◆ **Aim 1**
In the records, begin at the line that has "Given: Click the subtitle" and continue through the end of the records. Arrange those lines as a numbered list with blank lines and pictures omitted.

◆ **Selection**
I read an article this weekend called ‘Here’s what happens when you hate your job” by Brent Daily (read the full article on Mashable here). He talks about getting a new job and how important a culture fit is for both the employer and the employee. Brent suggests that when evaluating a job at an interview you think about these 4 questions :
- Decision-Making. Who makes the decisions, how are they made, who gets credit?
- Feedback and Rewards. How and when can you be expected to get feedback? What do the top performers do to be considered such?
- Team Dynamics. What needs fixing? What are the expectations of new team members? What’s a meeting sound like (i.e. thoughtful, raised voices)?
- Management. Is your manager a top performer or is your star going to dim simply by being in his/her orbit?
That got me thinking - what is “company culture”? In Brent’s post it’s about decision making, feedback and dynamics. He’s not wrong, those things are definitely important, but how else do we describe it?
I think on aspect Culture is the set of values that binds you together as a group of people working in a strong unit . In organisations that have a strong culture, there is a strong sense of what it means to be there, of how to behave, how to decide and of what is important and what is not, of what is acceptable and what is not.
Culture is important - it’s the unwritten rule book of how to behave.
At Asperity, I still deliver our Culture & Values Induction to every single new starter - that means running the programme every 2-3 weeks in London and again whenever I’m in Sydney or New York. We use video versions of it as well if I’m in the wrong part of the world when we need to start new people.
Culture is the most important thing that we have in an organisation because it’s the unwritten rule book of how to behave. I promised my staff, and our investors that I would do everything I could to protect our culture as we grow, and I’d encourage anyone in business, whatever organisation or department you are leading to make time to nurture and re-enforce your culture. Because it does take time to nurture, especially if you’re growing quickly and adding new staff all the time.
Whilst Culture might often be an unwritten rule book, our Culture & Values induction is an attempt to write it down and communicate it, so our new starters know how we behave, and how we’d like them to behave. It’s amazing how many times people have said to me afterwards that it’s all common sense but that no-one has ever discussed culture with them before when starting a new job.
What is in Asperity’s Culture & Value’s introduction?
In our Induction, I start with a bit of company history, explain how we started, why we started and what we hoped would work. I explain that our niche (employee discounts) was in a spiral of decline back in 2006 (Poor service & technology => Low usage by employees => Low value to employers =>Providers couldn’t charge much/anything => No money to invest in product & service, then repeat spiral). I explain that my hunch was that if you provided a great service with genuine, long term deals that people could rely on then employees would use the product, employers would value that and they would be prepared to pay a fair price for that.
I explain what we stand for in the market, why we make the decisions that we do and what are the immovable pillars of our product (high engagement, high quality, innovative technology and hard working communications) and how they have made us successful.
Next, I contrast our growth and success against our competitors in our small market and show the forecasts and plans we have for the next 4 years. We’ve always believed in employee share ownership at Asperity and we have an Employee Share Scheme that puts 5% of the value of our company in the hands of our staff. That’s important to us and it’s important to me to make sure that our staff know what that means for them and how we need them to contribute so we can become the company that we want to. We need people to take ownership, take risks, innovate, deliver on promises and keep challenging - always being unsatisfied with where we are and striving for better.

◆ **Input for this task**
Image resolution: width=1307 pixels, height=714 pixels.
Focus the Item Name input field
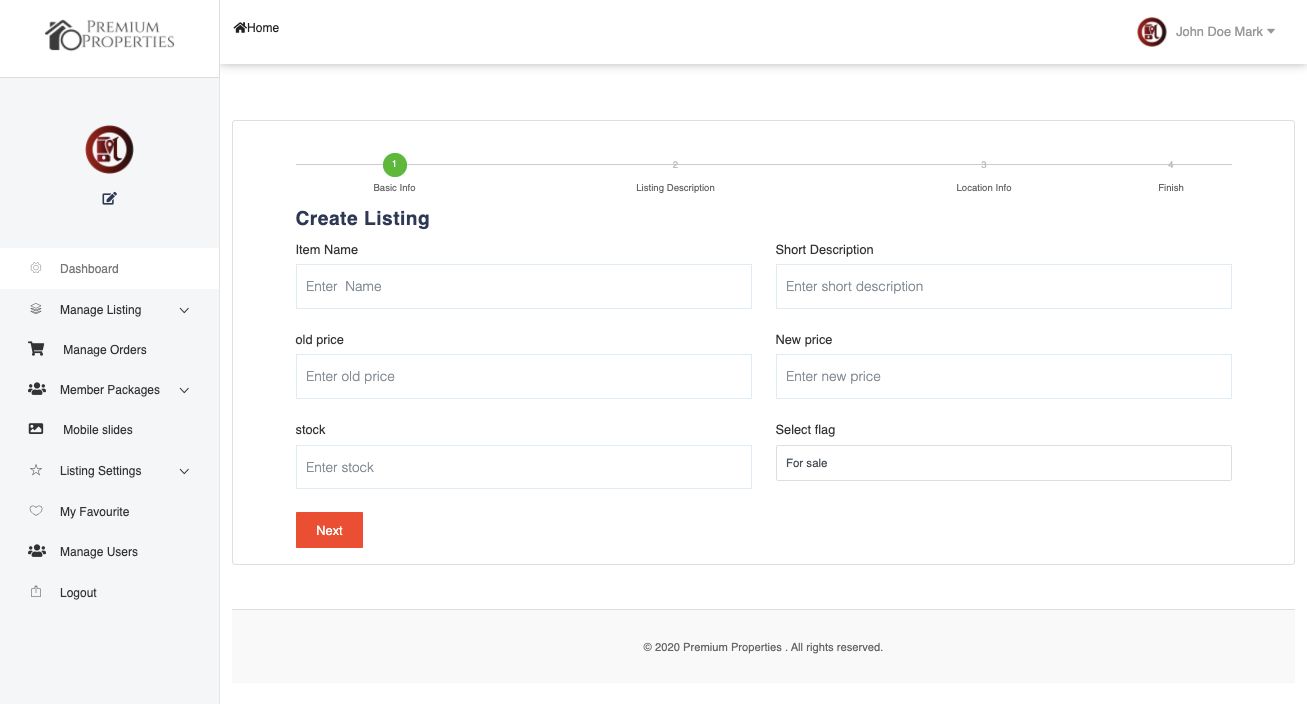[x=523, y=286]
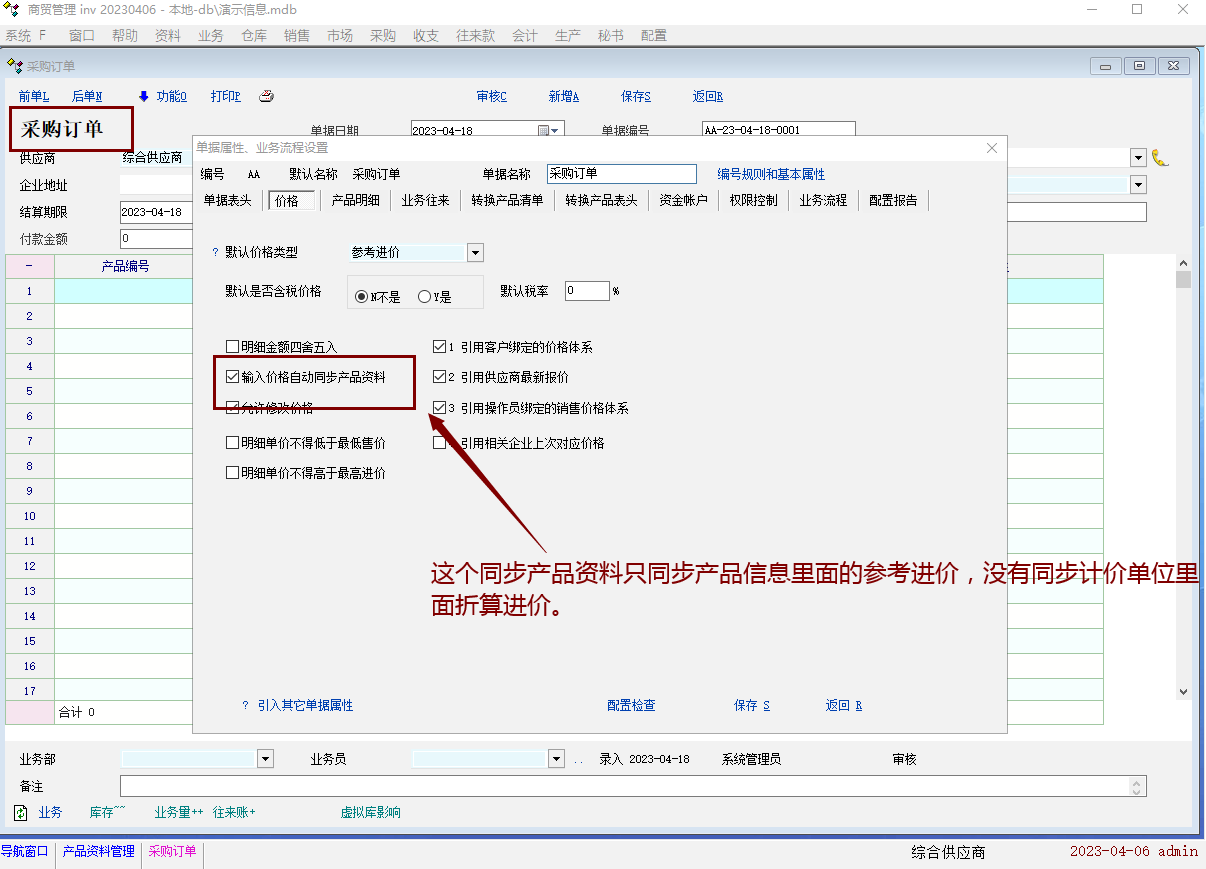This screenshot has height=869, width=1206.
Task: Click the help question mark beside 默认价格类型
Action: point(215,253)
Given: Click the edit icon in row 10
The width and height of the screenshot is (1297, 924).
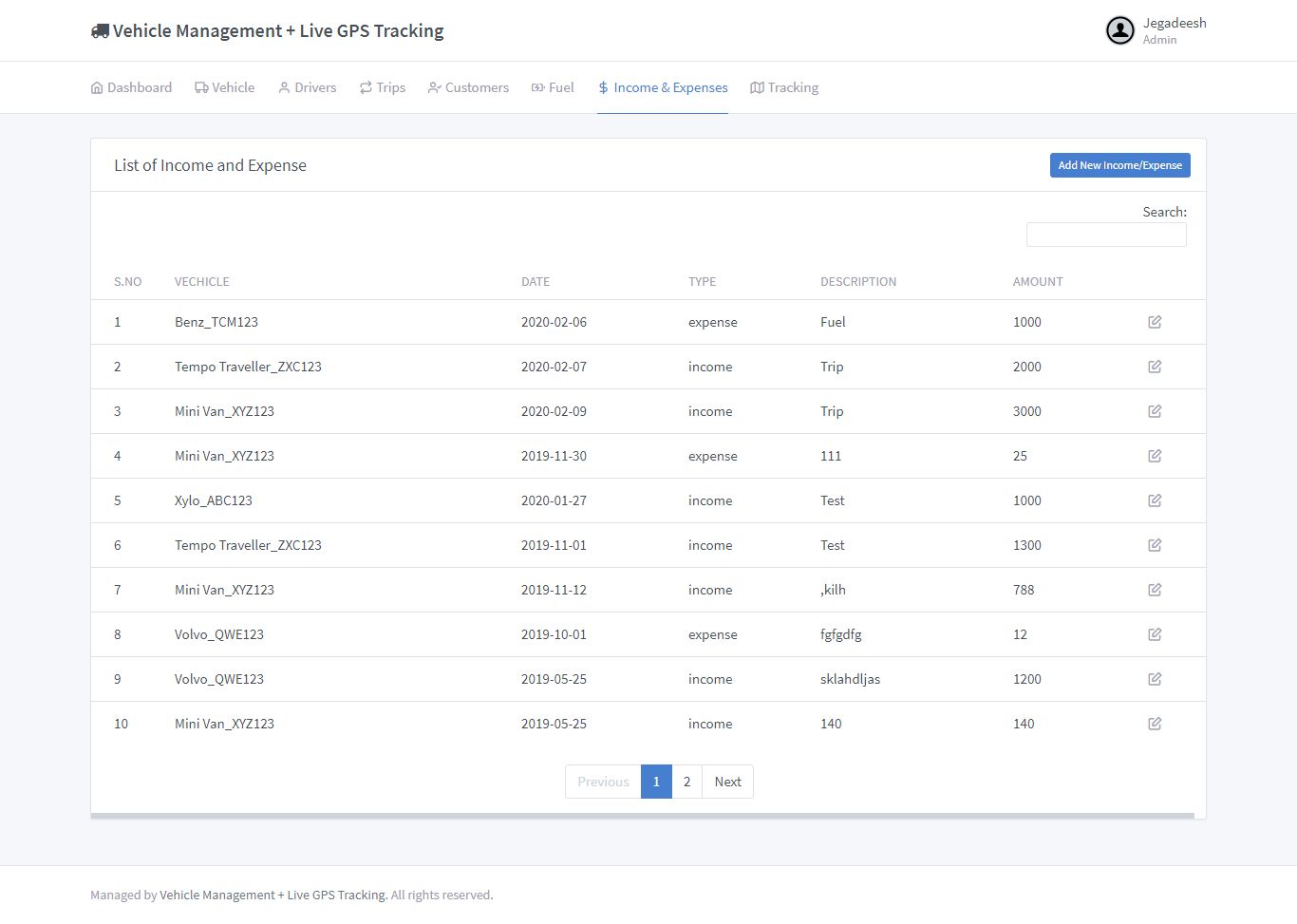Looking at the screenshot, I should pos(1155,724).
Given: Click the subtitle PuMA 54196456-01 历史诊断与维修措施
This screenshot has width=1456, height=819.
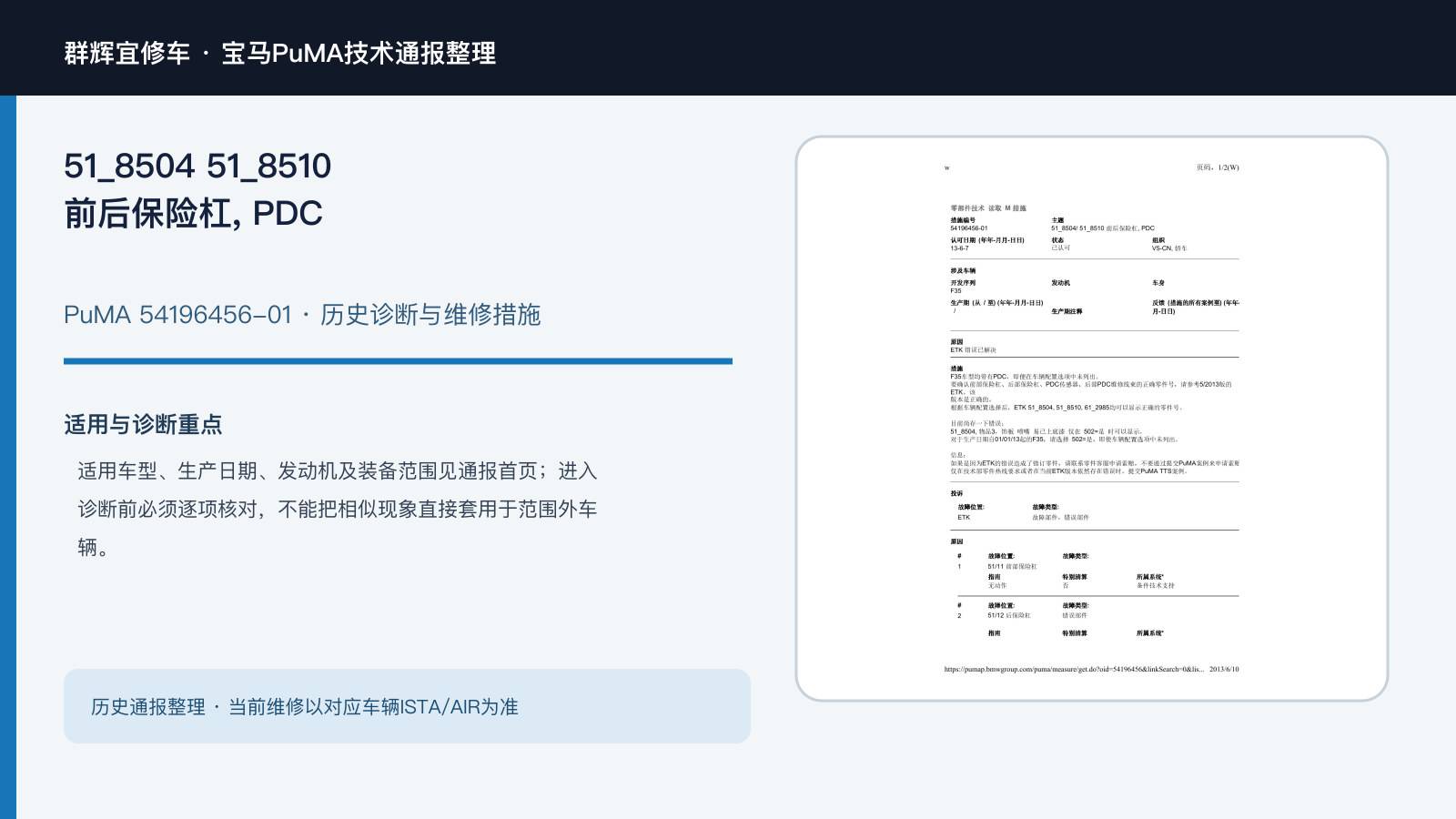Looking at the screenshot, I should pyautogui.click(x=302, y=315).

◆ **Aim 2**
Which immovable pillars of Asperity's product does the post on company culture name?

◆ **Exercise answer 1**
1. Given: Click the subtitle PuMA 54196456-01 历史诊断与维修措施
2. This screenshot has width=1456, height=819.
3. Looking at the screenshot, I should pyautogui.click(x=302, y=315).

◆ **Exercise answer 2**
- High engagement
- High quality
- Innovative technology
- Hard working communications